Soyeon spoke to me today, after class ended. It had been one of the "CC" classes where I make the advanced middle-schoolers "teach" the class after preparing the materials, and I'd complimented her on having done a good job. She had. She's a natural teacher, maybe. And her spoken English, despite her twisted morass of underlying grammar problems, comes off as well-accented and mostly quite idiomatic.
She announced, somewhat proudly, "A boy asked me out yesterday."
Soyeon's in the seventh grade. I don't quite know what the typical "growing up" trajectory of a Korean teenager is like, but Soyeon far from typical. She is the most "American" Korean child I have ever known. I don't know how she got that way – she's never lived abroad and in fact has never visited an English-speaking country as far as I know. The closest she's gotten, I think, have been a few short trips to Thailand and Malaysia. I only mention that by way of saying that for all I know she's not particularly typical among her peers, but rather seems to be following a more Western route through adolescence, in which dating in middle school, if not universal, is certainly not viewed as unprecedented. I expect the more traditional Korean household would have none of this. But this is a society in rapid cultural transition, as usual, and individual families occupy quite distinct subcultures despite the broader homogeneity. Some families are utterly westernized, while others hove to a more traditionalist, even Confucian line.
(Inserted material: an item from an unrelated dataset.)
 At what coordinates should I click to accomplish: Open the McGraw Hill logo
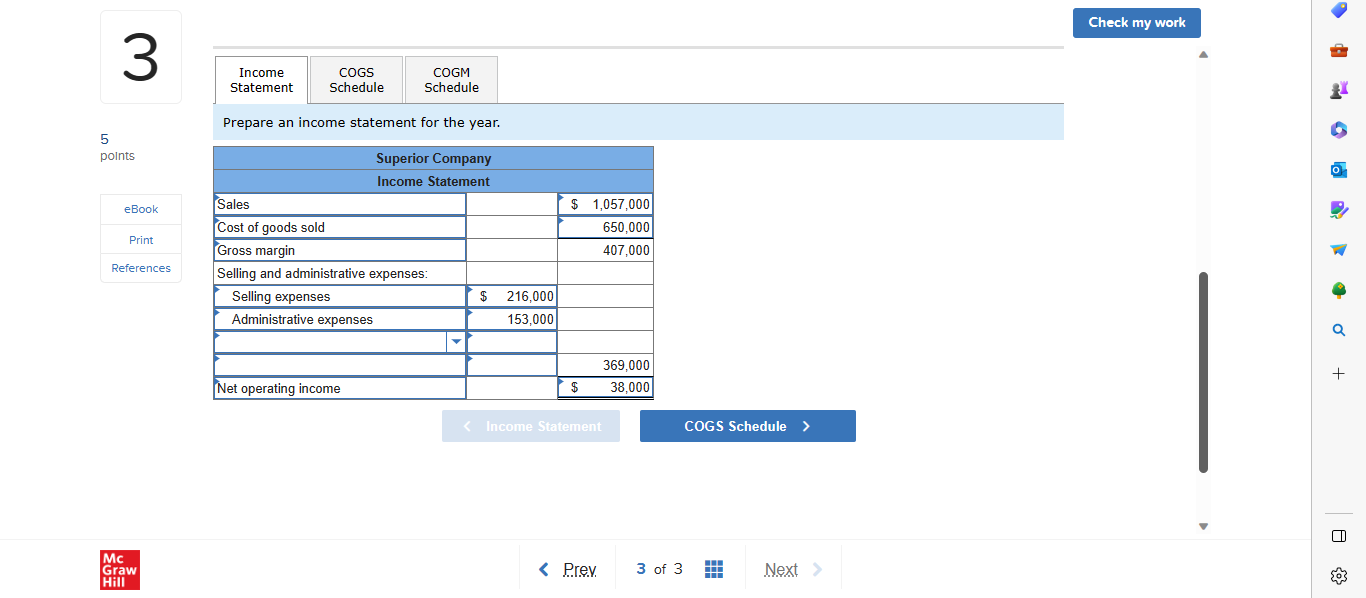pyautogui.click(x=119, y=569)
Anyway, that's just background. I felt flattered that she offered this piece of news to me. It's demonstrative of a kind of trust. I've been her teacher for 4 years now, so I guess it's somewhat to be expected.
I said to her, "That's great. Do you like him?"
She nodded, and added, "He liked me."
"Liked you? Why do you say it in past tense? What happened?"
I was, pragmatically, wondering if this was grammatical mistake. Hence my question. But I was quite wrong. She demonstrated this, after a disproportionate delay in answering.
She looked at me slyly, and said, "Nothing happened. He liked me…." Another too-long pause. "Now he loves me." And an emphatic shrug, for punctuation.
Ah. It was a joke.
"Well that's fast," I said, as neutrally as possible.
"Uh huh," she said, with a near native-English-speaking teenage tonality. And walked away, playing some game on her smartphone.